North Korea fires multiple short-range missiles, condemns military drills
By Joyce Lee and Kaori Kaneko
SEOUL/TOKYO (Reuters) – North Korea fired at least seven short-range ballistic missiles on Tuesday off its east coast, Japan’s defence minister said, soon after Pyongyang condemned military drills by its rivals and just hours before the U.S. election.
North Korean leader Kim Jong Un’s sister condemned the drills involving the United States, Japan and South Korea, in a report published on state media KCNA.
At least seven missiles flew to an altitude of 100 km (62 miles) and covered a range of 400 km before falling outside Japan’s exclusive economic zone into the ocean, Japan’s Defence Minister Gen Nakatani said.
They were fired at around 7:30 a.m. on Tuesday (2230 GMT on Monday) from the vicinity of Sariwon, North Hwanghae Province, South Korea’s Joint Chiefs of Staff said.
The United States was consulting closely with South Korea, Japan and other regional allies after the launches, and continued to monitor the situation, the U.S. military said.
The latest launch follows North Korea’s test last week of a huge new solid-fuel intercontinental ballistic missile dubbed Hwasong-19, and comes hours before voting opens in the U.S. presidential election.
“If the ICBM was meant for the U.S., the latest ballistic missiles are for South Korea,” said Yang Moo-jin, president of the University of North Korean Studies in Seoul.

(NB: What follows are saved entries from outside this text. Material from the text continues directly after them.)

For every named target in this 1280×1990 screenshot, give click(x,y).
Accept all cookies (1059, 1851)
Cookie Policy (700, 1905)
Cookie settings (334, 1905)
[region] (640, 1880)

“Directly, it is to protest the joint air drills by South Korea, U.S. and Japan. Indirectly it is to show off their presence last minute before the U.S. presidential election,” said Yang, who also saw the intent as to deflect the international community’s attention away from criticising the dispatch of North Korean troops to Russia.
North Korean state media KCNA on Tuesday said Kim Yo Jong, the powerful sister of the country’s leader, Kim Jong Un, condemned the recent military drills by the United States, Japan and South Korea as threats and said they justify North Korea’s nuclear reinforcement.
The missile launch also came after Russian President Vladimir Putin unexpectedly met North Korea’s foreign minister Choe Son Hui on Monday.
During Putin’s surprise meeting in the Kremlin with Choe, the pair shook hands for a full minute at a time of mounting concern in the West that North Korean soldiers are about to enter the Ukraine war on Moscow’s side.
On Monday, the U.S. also called out Russia and China at the U.N. Security Council for “shamelessly protecting” and emboldening North Korea to further violate U.N. sanctions by advancing its ballistic missile, nuclear, and weapons of mass destruction programmes.
South Korean Defence Minister Kim Yong-hyun noted late last month that North Korea “would want to exaggerate their existence around the season of the U.S. presidential election before and after the election” by show of force such as an intercontinental missile test or another nuclear test.